Best practice: commit .env.example, gitignore .env. The Opus 4.7 corpus mostly follows it — but not always.

The numbers

Across 12,095 Opus 4.7 repos:

File Repos What it means
.env.example 1,877 (15%) The correct pattern — template
.nvmrc 173 Node version pinning
.env (committed) 52 ⚠️ Real environment file in git
.env.production 51 ⚠️ Production config in git
.node-version 42 Alt Node version pinning
.envrc 40 direnv — usually safe, loads local .env
.env.development 38 ⚠️ Dev environment in git
.env.test 19 Test environment in git (lower risk)
.env.local 7 ⚠️ Next.js local env in git

The risk

52 + 51 + 38 + 7 = 148 repos have some .env flavor committed. Roughly 1.2% of the corpus.

Best case: those .env files contain placeholder values like DATABASE_URL=postgres://user:pass@localhost/db. Medium case: they contain real but revocable keys (Supabase anon keys, for instance, are public-safe).

Worst case: they contain real production secrets — API keys to OpenAI/Anthropic, Stripe keys, database credentials, AWS access keys.

Our credential scanner runs against every file in the corpus and flags specific secret patterns. Early findings suggest:

  • Most .env commits are placeholder values, safe
  • A minority contain Supabase anon keys (public-safe by design)
  • A handful contain real API keys — these are the actual leaks

The absolute number is small (under 50 repos with real-secret leaks, by rough estimate).
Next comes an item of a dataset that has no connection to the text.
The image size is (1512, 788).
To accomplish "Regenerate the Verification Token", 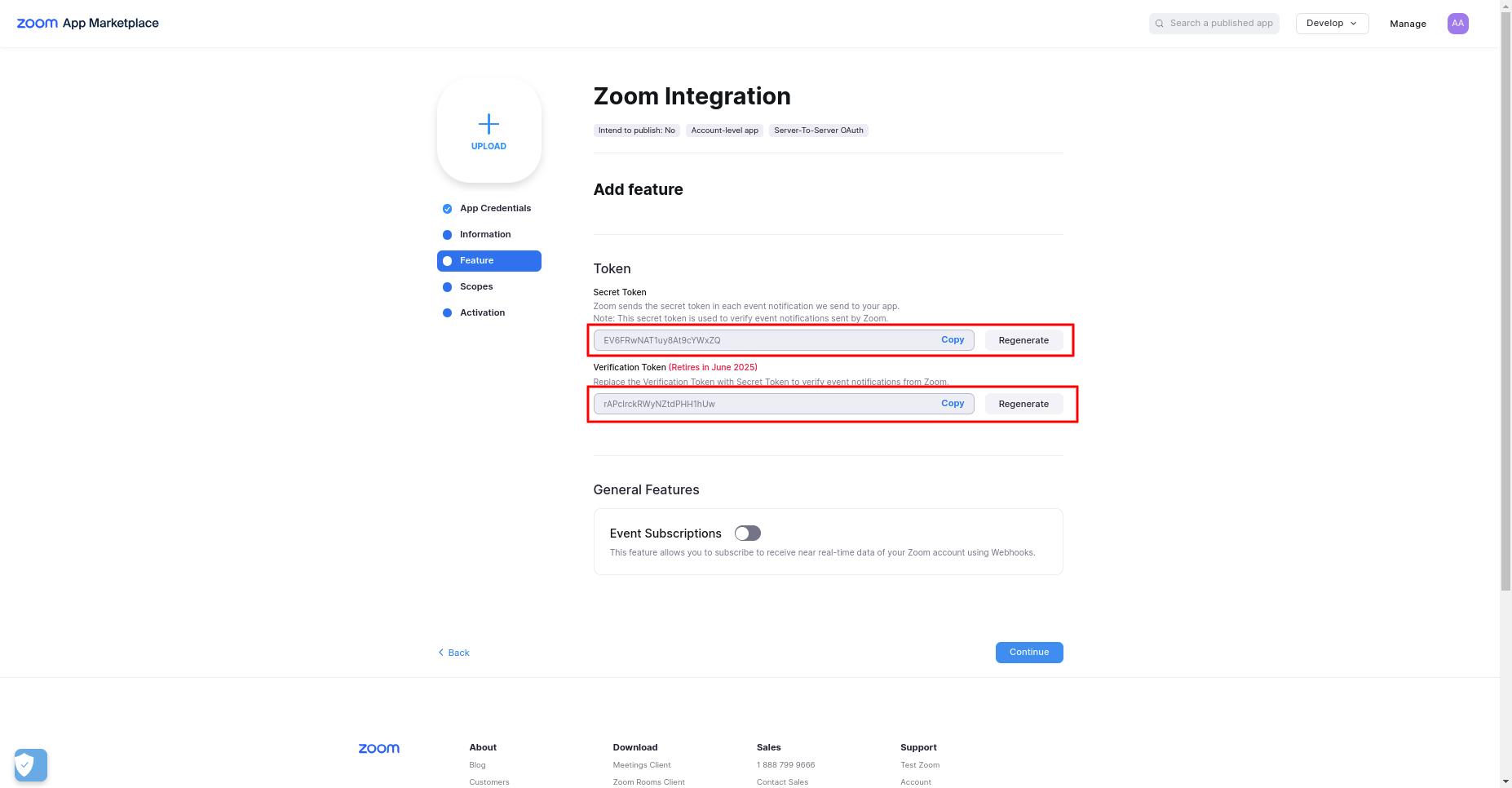I will coord(1023,404).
But GitHub search indexes these, and the economic value of a leaked API key is high enough that bots find them within hours.

What’s going wrong

Three failure modes:

1. .gitignore never written

Some repos don’t have a .gitignore at all. When the developer runs git add ., everything including .env gets staged.
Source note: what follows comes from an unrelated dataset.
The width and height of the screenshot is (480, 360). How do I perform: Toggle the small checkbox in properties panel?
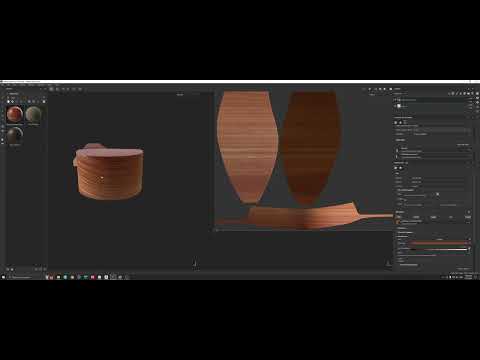pyautogui.click(x=438, y=194)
2. .gitignore written but .env not listed

More common. .gitignore exists (4,997 repos have it) but the specific .env entry is missing. This tends to happen when the template wasn’t Next.js or Vite (both of which ship .gitignore with .env.* already listed).
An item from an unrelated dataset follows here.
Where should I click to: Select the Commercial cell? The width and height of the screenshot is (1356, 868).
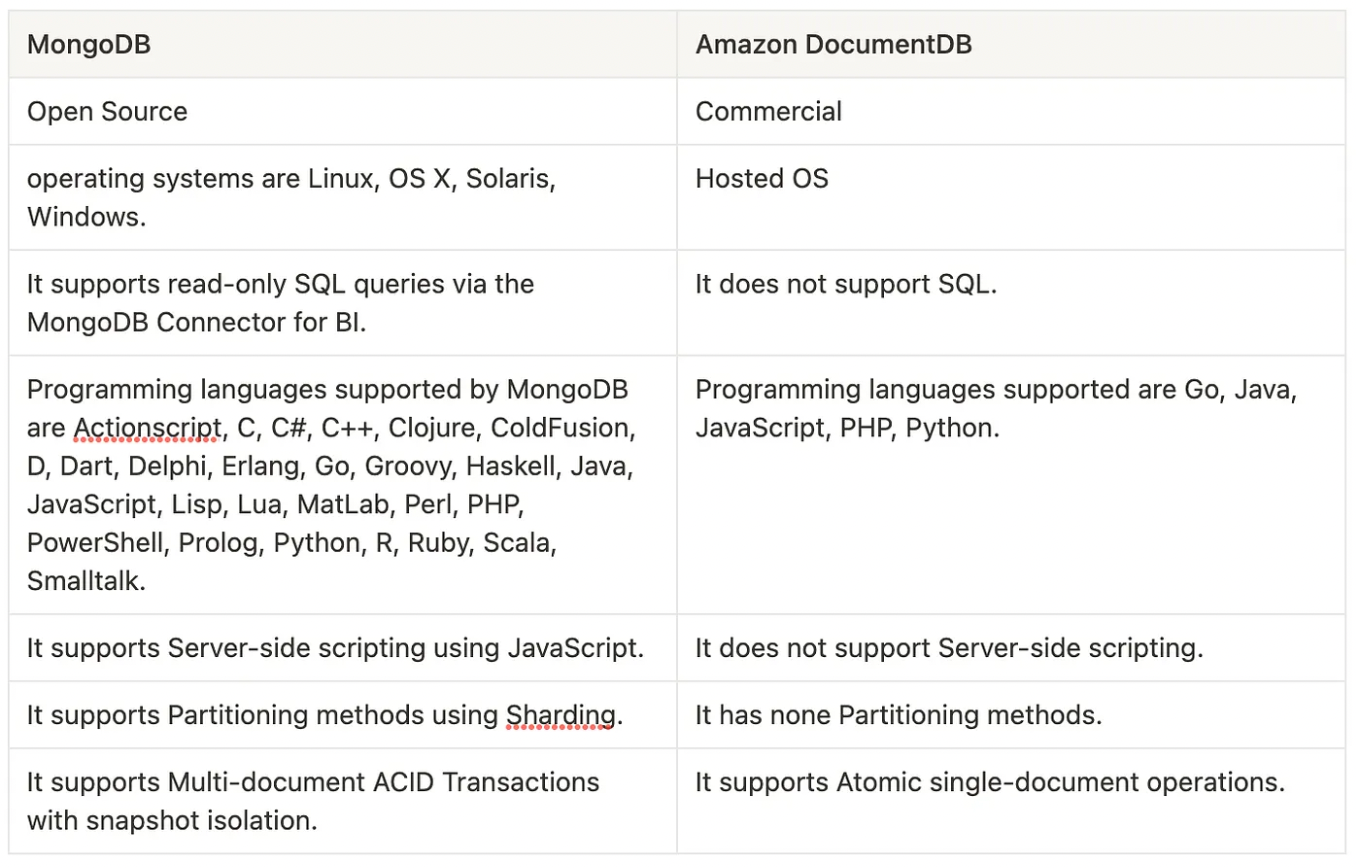tap(1011, 111)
3. Renamed files skip the ignore

.env.production might be gitignored but .env.production.local isn’t. Developers rename for environment-specific reasons and accidentally bypass the rule.

The Opus 4.7 dynamic

Is this Opus 4.7’s fault? Partly.

  • Opus 4.7 scaffolds .env.example correctly in 15% of repos ✓
  • Opus 4.7 scaffolds .gitignore in 41% of repos ✓
  • Opus 4.7 does not reliably prompt “don’t commit your .env” as a post-scaffold step ✗

A simple CLAUDE.md or post-scaffold check would catch this. Something like:

if [ -f .env ] && ! grep -q '^\.env$' .gitignore; then
  echo "WARNING: .env exists but isn't gitignored"
fi

This is a six-line shell script. Running it post-generate would eliminate the 148 affected repos.

The Supabase caveat

Many committed .env files we see contain NEXT_PUBLIC_SUPABASE_ANON_KEY. Supabase anon keys are public by design — they’re safe to commit because row-level security (RLS) enforces access control.

That said:
- Supabase service role keys are not safe to commit
- Environment files often contain both
- 52 committed .env files include at least some with service role keys, judging from pattern samples

Three checks that would close 95% of the gap:

  1. Pre-scaffold: always include .env* in .gitignore except .env.example
  2. Pre-commit hook: reject commits that contain .env with SERVICE_ROLE or SECRET_KEY patterns
  3. GitHub Secret Scanning: Enable secret scanning on the repo (GitHub does this for public repos automatically — but private repos aren’t scanned without the paid tier)

How bad is it in context?

52 leaked .env files out of 12,095 repos is 0.4%. For comparison:

  • The general GitHub baseline for .env leaks has been measured around 1-2% historically
  • Claude’s .env leak rate is less than half the baseline

So Opus 4.7 is actually doing better than the population average on this metric. But “better than baseline” isn’t “good enough” when the stakes are production API keys.


Separate: .env.example is in 15% of repos (1,877) — the correct pattern is well-adopted.